Wie wichtig ist es für dich persönlich in Rollen schlüpfen zu können und so dem Alltag, respektive deinem «normalen» Leben zu entfliehen?
Ich sage manchmal «Die Schauspielerei hat mein Leben gerettet» und tatsächlich hatte ich oft das Gefühl, dass es mir, wenn vielleicht nicht gerade das Leben, dann zumindest den Verstand gerettet hat. Das war zum Beispiel der Fall als ich «Himmelfahrtskommando» drehen durfte, gleich nachdem mein Papa gestorben war. Damals für fast vier Wochen in eine andere Rolle schlüpfen zu dürfen, ja jemand anders sein zu dürfen, hat mich wohl davor bewahrt komplett vom Schmerz überwältigt zu werden. Ausserdem wusste ich: Mein Papa hatte sich so für mich gefreut, er war der Einzige gewesen, dem ich das Drehbuch zum Lesen gegeben hatte und mit dem ich über den Film und die Rolle diskutiert hatte. Ich musste es einfach tun, auch für ihn.

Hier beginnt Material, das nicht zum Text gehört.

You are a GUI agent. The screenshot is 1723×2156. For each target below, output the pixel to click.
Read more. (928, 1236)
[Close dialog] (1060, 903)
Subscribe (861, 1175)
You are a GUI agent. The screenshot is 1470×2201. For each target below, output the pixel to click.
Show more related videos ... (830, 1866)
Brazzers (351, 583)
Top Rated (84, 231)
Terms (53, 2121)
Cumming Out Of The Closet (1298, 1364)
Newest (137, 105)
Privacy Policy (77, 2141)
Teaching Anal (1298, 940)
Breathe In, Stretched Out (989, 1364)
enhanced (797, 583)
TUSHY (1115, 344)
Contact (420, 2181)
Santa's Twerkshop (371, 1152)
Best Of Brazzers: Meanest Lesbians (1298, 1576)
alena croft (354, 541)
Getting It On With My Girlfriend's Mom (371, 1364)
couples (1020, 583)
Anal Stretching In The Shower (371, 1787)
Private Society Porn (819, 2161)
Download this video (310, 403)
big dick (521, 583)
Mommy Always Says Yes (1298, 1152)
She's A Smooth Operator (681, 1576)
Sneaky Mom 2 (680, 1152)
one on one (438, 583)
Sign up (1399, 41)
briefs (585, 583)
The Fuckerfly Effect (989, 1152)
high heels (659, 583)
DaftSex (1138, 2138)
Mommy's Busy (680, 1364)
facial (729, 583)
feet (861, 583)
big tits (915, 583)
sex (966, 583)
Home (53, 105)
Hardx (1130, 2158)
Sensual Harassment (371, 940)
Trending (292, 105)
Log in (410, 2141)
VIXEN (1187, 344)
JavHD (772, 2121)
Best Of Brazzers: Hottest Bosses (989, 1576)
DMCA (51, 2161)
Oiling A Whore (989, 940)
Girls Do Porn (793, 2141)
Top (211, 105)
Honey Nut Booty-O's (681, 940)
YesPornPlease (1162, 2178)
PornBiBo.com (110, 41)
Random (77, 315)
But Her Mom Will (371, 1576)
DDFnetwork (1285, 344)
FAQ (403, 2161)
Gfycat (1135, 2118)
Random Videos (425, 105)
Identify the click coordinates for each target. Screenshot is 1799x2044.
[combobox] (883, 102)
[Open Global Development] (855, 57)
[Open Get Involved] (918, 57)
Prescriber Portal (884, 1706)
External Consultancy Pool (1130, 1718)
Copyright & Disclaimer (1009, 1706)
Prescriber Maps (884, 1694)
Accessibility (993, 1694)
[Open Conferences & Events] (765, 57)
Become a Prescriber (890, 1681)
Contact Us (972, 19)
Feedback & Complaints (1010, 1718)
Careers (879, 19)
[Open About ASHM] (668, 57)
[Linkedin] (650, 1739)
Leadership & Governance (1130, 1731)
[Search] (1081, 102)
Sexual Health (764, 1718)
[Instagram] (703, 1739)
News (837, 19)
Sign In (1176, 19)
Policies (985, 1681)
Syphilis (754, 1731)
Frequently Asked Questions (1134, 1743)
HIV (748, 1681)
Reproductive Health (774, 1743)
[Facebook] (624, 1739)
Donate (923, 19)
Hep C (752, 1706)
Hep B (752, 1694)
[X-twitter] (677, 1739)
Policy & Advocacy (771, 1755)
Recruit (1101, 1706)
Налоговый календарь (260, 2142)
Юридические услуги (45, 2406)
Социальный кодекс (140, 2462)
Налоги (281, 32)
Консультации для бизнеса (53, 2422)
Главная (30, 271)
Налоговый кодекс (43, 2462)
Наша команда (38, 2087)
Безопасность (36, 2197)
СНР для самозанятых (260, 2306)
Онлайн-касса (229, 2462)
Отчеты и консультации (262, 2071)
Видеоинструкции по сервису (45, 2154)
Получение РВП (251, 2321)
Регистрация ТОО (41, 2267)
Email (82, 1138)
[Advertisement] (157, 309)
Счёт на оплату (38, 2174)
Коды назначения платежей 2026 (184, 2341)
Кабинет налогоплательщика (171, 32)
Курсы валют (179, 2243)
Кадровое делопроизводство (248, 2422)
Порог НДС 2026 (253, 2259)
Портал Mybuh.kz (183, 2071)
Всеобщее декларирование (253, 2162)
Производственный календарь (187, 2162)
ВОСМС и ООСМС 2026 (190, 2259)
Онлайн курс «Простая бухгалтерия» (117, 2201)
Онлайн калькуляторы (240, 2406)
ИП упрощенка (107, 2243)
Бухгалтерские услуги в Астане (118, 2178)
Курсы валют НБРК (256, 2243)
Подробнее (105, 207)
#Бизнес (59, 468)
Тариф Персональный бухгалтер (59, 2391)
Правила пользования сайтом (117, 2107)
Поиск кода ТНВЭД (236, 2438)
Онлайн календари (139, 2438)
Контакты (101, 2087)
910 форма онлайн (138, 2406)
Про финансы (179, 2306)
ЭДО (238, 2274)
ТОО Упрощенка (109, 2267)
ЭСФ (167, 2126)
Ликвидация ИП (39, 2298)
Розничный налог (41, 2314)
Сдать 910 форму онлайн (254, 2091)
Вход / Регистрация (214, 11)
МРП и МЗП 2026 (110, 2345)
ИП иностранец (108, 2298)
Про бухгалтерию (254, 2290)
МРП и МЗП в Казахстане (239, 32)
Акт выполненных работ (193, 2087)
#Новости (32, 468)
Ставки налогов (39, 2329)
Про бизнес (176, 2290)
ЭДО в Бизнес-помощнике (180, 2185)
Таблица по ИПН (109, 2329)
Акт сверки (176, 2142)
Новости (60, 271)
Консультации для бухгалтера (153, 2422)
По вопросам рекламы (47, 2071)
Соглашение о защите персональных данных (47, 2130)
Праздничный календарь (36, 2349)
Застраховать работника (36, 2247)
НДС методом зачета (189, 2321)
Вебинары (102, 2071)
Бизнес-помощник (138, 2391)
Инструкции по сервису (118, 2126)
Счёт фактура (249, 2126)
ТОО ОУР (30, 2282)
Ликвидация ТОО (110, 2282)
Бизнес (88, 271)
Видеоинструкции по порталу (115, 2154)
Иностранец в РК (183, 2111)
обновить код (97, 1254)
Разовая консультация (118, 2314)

Die Erfahrung hat mein Leben verändert. Allerdings muss ich dazu noch sagen, dass es, obwohl früher manchmal tatsächlich eine «Flucht», mittlerweile ja mein «normales» Leben ist. Das fühlt sich - auch wenn der Job natürlich mit Schwierigkeiten, Risiken und Unsicherheiten verbunden ist - toll und wie ein riesiges Privileg an. Daher gibt es für mich eigentlich glücklicherweise nicht mehr viel vor dem ich «flüchten» müsste.
Schauspielerei wird oft als Traumberuf bezeichnet. Wie erlebst du dies?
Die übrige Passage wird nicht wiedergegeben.